After extensive testing, I discovered that the double count only happened when the base got captured. Doing some debugging I discovered that because I hadn't given anything a specific name, nor a name to look for, the name comparison was returning true without even looking at the Gameplay Tags (I also discovered that I was comparing Tags incorrectly). The first thing I did was change the objective checking to only check the name of the ID if a specific name was given to look for; otherwise it would only compare Gameplay Tags. Then, I discovered that instead of just comparing two Tag Containers with an [Equals] node, they have to get compared to a Tag Query struct using the [Does Container Match Tag Query] node. Once I got that set up, and changed the Objective ID variable in the Objective struct to include a Tag Query instead of a Tag Container, it worked perfectly.


2) When a mission unlocks two entries were being added to the HUD instead of just one.

This one was interesting. Originally, during my debugging for this, I found out that an additional objective labeled "None" was getting added during one of my many for loop checks. So I implemented additional safeguards to make sure that would stop happening, but the double objective entries still kept showing up. I managed to fix it by changing a count check for the number of displays saved in the objective struct and instead of checking against a hard coded number, I checked against the number of cached HUDs. I still don't understand why it was happening, nor how I fixed it, but at this point I would take it.


3) Once an objective gets unlocked it would not only show the incorrect number of enemies defeated, but also not update further (although it would correctly cross out on completion).

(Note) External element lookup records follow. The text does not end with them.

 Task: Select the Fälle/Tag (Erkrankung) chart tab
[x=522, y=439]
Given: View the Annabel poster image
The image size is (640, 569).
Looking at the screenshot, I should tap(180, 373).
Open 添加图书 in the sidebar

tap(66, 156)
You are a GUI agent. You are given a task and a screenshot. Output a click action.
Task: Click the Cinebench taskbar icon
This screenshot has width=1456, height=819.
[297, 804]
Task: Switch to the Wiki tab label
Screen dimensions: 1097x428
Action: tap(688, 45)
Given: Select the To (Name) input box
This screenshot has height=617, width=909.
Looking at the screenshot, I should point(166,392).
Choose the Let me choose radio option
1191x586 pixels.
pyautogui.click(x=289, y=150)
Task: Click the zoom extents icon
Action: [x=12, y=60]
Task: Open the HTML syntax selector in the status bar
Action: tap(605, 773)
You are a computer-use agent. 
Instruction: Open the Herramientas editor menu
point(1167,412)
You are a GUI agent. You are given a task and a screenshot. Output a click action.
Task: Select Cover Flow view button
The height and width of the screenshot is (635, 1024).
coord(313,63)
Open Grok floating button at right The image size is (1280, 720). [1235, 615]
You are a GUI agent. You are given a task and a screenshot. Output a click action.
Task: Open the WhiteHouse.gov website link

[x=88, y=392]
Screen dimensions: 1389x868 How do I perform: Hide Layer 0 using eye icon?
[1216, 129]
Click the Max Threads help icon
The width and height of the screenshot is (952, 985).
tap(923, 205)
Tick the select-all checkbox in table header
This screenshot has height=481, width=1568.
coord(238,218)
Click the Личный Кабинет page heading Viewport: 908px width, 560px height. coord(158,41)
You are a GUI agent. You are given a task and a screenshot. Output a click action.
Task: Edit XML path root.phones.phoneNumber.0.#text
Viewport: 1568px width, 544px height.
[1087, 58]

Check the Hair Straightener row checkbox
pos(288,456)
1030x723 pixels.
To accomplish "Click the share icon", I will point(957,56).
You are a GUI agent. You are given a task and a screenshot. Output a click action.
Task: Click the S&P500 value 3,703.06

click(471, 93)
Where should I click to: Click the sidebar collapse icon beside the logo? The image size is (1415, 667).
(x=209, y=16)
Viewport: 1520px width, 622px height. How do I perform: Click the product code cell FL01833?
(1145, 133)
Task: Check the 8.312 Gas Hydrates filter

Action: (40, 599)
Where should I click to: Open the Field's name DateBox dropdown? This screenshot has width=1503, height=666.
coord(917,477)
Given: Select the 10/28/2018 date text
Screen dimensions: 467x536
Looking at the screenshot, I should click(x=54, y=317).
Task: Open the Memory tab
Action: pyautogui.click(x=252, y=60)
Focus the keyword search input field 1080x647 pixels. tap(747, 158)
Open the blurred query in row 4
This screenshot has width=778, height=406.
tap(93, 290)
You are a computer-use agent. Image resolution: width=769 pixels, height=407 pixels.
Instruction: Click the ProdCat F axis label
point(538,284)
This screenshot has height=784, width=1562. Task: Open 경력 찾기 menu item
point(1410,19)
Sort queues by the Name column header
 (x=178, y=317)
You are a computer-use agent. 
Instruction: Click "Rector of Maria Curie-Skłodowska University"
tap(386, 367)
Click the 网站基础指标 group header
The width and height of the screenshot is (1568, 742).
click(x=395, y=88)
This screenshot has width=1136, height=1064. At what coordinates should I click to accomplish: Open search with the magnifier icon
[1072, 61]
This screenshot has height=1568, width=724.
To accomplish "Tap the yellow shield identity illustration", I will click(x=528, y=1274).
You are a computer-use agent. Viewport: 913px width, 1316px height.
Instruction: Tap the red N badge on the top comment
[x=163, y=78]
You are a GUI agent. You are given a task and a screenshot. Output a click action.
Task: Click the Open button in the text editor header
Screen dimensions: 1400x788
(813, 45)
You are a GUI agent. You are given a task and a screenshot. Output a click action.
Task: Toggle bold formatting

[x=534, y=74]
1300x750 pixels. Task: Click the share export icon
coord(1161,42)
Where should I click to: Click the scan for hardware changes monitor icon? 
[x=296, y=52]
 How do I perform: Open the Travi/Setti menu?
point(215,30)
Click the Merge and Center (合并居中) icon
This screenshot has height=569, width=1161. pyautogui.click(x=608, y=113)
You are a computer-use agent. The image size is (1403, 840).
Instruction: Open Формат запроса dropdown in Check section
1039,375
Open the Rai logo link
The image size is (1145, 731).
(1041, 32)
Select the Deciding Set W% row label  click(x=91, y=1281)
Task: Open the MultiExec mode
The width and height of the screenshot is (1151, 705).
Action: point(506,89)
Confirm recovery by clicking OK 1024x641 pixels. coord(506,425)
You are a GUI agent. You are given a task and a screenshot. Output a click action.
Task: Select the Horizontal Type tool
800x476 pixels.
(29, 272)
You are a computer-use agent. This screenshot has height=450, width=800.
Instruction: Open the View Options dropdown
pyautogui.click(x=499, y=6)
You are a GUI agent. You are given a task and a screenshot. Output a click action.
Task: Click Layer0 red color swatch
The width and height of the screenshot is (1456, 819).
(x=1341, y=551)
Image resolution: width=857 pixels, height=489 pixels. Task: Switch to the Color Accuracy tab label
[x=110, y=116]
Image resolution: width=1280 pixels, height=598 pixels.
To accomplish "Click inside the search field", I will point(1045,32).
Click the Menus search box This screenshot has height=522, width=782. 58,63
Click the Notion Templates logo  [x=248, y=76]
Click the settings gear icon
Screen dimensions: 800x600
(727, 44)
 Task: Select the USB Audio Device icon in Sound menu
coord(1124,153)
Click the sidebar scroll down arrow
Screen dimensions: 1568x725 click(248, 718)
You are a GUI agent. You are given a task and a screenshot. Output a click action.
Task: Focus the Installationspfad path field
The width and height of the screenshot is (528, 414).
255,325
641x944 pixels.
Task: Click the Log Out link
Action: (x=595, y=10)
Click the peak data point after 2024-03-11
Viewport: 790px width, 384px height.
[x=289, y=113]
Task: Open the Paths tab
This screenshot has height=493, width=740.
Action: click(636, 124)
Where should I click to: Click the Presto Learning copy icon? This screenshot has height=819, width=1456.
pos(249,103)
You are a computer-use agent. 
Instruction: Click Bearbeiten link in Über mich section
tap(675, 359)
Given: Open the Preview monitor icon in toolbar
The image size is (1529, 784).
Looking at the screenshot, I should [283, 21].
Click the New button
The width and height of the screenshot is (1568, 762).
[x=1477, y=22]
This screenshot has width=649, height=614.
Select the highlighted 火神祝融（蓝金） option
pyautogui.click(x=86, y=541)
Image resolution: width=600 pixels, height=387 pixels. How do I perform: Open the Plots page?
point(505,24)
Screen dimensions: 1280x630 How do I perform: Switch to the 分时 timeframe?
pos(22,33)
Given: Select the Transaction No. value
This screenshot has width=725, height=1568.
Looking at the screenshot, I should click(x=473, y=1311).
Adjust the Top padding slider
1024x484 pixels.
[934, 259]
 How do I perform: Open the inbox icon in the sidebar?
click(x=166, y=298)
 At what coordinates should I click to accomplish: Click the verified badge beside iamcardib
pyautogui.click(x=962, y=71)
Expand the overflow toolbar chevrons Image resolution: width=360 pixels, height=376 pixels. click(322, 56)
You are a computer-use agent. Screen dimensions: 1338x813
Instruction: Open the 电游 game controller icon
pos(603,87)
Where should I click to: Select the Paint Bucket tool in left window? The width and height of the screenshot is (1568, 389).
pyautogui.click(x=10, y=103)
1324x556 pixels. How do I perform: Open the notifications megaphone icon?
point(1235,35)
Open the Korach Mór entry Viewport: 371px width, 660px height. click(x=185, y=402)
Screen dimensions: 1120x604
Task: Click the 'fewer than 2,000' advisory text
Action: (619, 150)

This one appeared obvious to me, somewhere a map and a structure wasn't getting updated with either the new text or a reference to the original text box. After going through my code with a fine tooth comb and eventually working my way backwards I discovered that the new text display was, in fact, getting added to the main saved location, but the incrementing was happening in a locally saved map value within a function for use in a for each loop. So what I did was create a new Update function that would take references for the struct map values and the keys that needed to be updated and put that function at the end of every branch I could find.


4) Not so much a bug, but that objectives should stop updating when completed and should not go past the completion value.

This was easy I just put an additional check in the increment and decrement function to not just only progress if the objective is active (or inactive and can accept prior progress), but also check that the current value is less or greater than the required value, respectively.


And finally, I made a couple of mission complete screens, one for a victorious player and one for a defeated player. I had to make a quick function that checked that all mission objectives were completed (or were optional) and if so, it triggers a dispatcher. Once I start building menus and other levels I'll have to put in a timer and level transition, and when I build the AI it will have to turn them off, but for now the player can still run around and do things, they just can't see their HUD.